**Task brief**: Please work out how many lines of this material include "computer", and answer with that number by itself.

[Opening Information supplied section]

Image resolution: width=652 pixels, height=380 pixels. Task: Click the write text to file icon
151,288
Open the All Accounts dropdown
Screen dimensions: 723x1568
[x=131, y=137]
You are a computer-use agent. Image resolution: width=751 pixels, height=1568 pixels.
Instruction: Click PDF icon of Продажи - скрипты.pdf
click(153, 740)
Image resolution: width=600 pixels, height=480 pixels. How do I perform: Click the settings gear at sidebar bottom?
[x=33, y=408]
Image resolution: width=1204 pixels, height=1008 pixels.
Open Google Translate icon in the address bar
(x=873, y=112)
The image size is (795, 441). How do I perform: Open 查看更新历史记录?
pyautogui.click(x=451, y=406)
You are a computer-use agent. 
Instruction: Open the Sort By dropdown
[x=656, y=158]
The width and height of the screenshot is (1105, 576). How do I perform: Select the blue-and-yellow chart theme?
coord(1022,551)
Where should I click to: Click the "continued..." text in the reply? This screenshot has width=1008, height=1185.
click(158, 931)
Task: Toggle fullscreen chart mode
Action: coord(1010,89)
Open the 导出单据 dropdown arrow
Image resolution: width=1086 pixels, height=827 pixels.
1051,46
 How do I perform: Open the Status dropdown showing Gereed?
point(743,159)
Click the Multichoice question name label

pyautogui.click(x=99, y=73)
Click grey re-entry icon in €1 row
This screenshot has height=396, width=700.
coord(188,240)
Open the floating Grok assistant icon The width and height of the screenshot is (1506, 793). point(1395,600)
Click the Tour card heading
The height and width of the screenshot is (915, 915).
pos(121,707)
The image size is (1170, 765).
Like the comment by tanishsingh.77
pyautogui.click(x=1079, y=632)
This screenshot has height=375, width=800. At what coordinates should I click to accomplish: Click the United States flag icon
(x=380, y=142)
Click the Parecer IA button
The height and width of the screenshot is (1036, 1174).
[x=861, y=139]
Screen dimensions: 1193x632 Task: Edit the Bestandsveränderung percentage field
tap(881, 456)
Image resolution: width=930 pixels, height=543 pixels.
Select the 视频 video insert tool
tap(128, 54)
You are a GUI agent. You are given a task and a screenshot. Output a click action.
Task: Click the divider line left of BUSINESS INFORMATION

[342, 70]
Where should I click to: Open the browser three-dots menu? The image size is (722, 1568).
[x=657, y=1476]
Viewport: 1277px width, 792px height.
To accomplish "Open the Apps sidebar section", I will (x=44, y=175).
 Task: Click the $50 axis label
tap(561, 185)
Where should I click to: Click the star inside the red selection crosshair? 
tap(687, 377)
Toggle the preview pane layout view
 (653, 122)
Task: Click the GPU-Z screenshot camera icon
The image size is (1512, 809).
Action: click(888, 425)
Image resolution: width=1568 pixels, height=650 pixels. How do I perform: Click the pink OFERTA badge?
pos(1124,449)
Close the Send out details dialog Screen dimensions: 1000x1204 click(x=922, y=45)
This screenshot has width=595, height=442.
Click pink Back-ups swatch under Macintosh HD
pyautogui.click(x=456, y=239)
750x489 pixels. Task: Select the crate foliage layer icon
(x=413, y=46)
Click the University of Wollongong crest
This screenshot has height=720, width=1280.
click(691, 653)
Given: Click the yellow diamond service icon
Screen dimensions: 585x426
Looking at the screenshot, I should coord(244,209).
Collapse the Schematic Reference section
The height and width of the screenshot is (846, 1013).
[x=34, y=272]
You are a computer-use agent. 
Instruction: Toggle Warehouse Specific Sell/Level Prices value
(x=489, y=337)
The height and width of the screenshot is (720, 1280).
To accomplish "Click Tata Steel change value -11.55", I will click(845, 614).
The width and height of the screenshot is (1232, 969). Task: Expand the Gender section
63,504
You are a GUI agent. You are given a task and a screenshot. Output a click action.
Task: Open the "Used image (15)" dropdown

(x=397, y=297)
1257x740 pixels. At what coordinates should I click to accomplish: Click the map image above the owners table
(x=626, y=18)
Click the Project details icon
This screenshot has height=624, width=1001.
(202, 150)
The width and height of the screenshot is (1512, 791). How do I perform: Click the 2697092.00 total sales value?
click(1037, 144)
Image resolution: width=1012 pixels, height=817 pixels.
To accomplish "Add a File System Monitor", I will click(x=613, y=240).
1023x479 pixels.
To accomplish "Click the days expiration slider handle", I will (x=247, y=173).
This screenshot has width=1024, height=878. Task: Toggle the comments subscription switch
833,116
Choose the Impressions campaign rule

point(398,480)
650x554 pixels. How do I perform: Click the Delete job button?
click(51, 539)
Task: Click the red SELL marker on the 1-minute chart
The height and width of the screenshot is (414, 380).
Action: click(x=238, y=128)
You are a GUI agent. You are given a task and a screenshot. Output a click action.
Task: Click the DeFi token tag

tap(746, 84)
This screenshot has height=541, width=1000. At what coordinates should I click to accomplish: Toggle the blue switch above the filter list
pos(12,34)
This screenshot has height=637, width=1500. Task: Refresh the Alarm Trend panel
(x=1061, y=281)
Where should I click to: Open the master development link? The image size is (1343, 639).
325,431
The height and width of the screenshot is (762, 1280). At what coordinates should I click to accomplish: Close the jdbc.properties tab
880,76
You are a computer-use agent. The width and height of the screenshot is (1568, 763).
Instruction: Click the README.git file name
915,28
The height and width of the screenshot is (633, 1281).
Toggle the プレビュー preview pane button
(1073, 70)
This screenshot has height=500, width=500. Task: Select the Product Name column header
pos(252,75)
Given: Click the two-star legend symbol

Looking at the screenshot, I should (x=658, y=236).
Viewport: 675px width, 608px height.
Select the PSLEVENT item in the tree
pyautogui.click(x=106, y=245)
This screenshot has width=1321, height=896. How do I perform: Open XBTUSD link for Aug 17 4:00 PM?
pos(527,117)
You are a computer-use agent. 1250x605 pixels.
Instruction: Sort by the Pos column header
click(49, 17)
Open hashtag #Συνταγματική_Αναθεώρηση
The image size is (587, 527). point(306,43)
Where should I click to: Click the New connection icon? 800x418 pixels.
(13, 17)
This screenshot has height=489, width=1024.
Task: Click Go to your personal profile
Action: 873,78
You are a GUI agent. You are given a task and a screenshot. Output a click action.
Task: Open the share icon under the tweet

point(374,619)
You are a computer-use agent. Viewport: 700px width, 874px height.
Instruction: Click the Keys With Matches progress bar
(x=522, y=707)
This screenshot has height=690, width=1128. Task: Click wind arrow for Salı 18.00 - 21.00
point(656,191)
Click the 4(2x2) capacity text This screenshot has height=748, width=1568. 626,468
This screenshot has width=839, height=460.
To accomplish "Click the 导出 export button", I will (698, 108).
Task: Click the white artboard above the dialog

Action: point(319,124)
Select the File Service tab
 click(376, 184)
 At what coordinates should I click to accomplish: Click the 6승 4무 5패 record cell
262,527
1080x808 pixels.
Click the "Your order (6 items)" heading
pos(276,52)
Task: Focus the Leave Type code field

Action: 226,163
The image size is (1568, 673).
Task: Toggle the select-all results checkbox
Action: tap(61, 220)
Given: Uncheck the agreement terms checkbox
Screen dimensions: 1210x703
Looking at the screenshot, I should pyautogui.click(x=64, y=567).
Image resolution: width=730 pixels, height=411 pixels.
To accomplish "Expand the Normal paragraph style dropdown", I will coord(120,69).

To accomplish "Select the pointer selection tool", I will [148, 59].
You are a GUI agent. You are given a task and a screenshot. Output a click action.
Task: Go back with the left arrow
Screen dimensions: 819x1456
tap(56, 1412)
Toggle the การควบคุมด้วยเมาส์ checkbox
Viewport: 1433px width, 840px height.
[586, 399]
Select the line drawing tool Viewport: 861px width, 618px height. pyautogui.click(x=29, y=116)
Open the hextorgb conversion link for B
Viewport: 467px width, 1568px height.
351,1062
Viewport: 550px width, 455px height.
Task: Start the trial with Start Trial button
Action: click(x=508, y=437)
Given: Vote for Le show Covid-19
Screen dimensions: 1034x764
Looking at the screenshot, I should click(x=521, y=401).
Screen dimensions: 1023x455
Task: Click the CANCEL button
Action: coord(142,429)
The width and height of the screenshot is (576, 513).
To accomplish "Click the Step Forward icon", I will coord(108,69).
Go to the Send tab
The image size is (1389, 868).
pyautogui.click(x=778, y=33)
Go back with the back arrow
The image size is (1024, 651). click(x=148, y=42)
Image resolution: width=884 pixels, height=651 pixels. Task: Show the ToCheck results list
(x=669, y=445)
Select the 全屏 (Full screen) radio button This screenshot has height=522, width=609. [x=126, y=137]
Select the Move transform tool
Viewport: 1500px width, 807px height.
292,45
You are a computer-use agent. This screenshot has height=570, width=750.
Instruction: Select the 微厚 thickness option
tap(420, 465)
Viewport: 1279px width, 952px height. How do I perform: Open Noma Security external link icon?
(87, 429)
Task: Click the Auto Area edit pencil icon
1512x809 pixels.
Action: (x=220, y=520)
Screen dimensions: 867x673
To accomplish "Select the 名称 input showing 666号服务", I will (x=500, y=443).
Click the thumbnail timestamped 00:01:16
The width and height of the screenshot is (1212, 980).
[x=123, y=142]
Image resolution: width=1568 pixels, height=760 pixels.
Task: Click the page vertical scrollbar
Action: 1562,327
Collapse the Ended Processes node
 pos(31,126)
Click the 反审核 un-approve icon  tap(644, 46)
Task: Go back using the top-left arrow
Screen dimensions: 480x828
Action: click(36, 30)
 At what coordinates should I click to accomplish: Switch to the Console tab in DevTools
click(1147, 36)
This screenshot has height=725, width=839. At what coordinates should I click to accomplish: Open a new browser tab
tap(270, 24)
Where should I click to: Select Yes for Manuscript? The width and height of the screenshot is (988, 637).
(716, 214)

[Closing Information supplied section]

**Answer to this task**: 7